Die Diskriminierung selber als die Abwehr alles dessen, was "anders" ist, fordert den Gesetzgeber heraus. Es geht um die Verwirklichung des Artikels 3 des Grundgesetzes als einer Grundnorm des gesellschaftlichen Zusammenlebens in der Moderne, die uns zwingt, jeden von uns in seiner Unterschiedlichkeit als "anders" auszuhalten. Um diesen Ansatz deutlich zu machen, muß vermieden werden, aus den von Diskriminierung bedrohten Gruppen einzelne besonders hervorzuheben. Wir stellen uns daher nicht gesonderte Gesetze zur Gleichbehandlung von Ausländern oder von Behinderten oder von Angehörigen einer nicht-christlichen Religion vor, sondern ein "Artikel 3-Gesetz". Dies soll den Grundsatz der Gleichbehandlung aller in Art. 3 aufgezählten Personengruppen sowie weiterer, die bisher in Art. 3 nicht genannt sind, zunächst in einem Vorschaltgesetz übergreifend konkretisieren. Ein nachfolgendes Artikelgesetzes soll Änderungen oder Ergänzungen von Spezialregelungen - etwa des Strafgesetzbuchs, des Gaststättengesetzes u.ä. - enthalten.

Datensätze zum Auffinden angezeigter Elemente
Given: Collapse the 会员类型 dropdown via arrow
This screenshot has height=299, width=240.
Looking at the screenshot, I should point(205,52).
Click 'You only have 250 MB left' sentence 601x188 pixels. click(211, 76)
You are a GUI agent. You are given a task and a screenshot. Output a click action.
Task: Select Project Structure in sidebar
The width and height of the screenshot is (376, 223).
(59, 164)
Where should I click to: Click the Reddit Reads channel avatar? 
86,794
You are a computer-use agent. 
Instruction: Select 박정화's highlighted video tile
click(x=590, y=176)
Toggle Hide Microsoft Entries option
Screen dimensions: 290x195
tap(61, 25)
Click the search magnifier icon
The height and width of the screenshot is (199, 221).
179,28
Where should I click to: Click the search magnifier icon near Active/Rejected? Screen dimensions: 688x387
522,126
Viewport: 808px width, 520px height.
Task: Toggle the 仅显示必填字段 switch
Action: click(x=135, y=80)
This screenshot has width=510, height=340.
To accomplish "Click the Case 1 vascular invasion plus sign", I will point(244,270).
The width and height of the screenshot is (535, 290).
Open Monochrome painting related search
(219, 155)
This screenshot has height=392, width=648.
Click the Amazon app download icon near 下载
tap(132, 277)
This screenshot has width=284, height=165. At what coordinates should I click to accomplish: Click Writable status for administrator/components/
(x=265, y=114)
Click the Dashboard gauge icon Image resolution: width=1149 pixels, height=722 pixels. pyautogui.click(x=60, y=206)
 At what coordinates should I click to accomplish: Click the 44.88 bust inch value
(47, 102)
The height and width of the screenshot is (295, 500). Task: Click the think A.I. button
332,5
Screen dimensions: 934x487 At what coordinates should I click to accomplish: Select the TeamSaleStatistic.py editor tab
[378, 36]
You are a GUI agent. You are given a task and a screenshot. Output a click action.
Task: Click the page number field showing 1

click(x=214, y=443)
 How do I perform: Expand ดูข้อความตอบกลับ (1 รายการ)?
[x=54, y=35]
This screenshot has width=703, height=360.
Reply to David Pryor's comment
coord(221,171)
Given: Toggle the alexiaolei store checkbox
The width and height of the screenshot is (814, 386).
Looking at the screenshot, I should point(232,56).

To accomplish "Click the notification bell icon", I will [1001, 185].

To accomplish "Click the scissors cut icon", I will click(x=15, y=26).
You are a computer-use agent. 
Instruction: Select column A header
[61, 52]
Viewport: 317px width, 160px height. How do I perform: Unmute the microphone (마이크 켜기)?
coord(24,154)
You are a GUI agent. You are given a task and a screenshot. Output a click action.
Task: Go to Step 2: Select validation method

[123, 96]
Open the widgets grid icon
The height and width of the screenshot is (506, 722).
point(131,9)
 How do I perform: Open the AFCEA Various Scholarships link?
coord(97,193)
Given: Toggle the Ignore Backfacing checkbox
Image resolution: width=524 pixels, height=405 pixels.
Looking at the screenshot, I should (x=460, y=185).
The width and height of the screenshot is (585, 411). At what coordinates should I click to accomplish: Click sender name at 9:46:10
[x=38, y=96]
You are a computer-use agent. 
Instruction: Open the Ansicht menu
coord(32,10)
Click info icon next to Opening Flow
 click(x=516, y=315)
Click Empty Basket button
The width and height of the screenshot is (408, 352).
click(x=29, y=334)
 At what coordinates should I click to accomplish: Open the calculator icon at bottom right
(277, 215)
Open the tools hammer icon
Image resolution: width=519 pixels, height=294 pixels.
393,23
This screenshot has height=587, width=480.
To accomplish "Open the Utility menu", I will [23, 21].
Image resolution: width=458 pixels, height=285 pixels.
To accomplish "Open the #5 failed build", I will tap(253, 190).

IHRE AUFGABE
Geben Sie den Absatz des Textes zum „Artikel 3-Gesetz“, der mit „Die Diskriminierung selber“ beginnt, als kurze Stichpunktliste wieder. Die wesentlichen Aussagen sollen dabei erhalten bleiben.

LÖSUNG
- Diskriminierung als Abwehr alles „Anderen“ fordert den Gesetzgeber heraus.
- Es geht um die Verwirklichung von Artikel 3 des Grundgesetzes. Er ist eine Grundnorm des modernen Zusammenlebens und verlangt, jeden in seiner Unterschiedlichkeit auszuhalten.
- Keine der von Diskriminierung bedrohten Gruppen soll besonders hervorgehoben werden. Deshalb soll es keine gesonderten Gesetze für Ausländer, Behinderte oder Angehörige einer nicht-christlichen Religion geben.
- Vorgesehen ist stattdessen ein „Artikel 3-Gesetz“. Zunächst soll ein Vorschaltgesetz den Gleichbehandlungsgrundsatz übergreifend konkretisieren, und zwar für alle in Art. 3 genannten Gruppen und für weitere, dort bisher nicht genannte.
- Ein nachfolgendes Artikelgesetz soll Spezialregelungen ändern oder ergänzen, etwa im Strafgesetzbuch oder im Gaststättengesetz.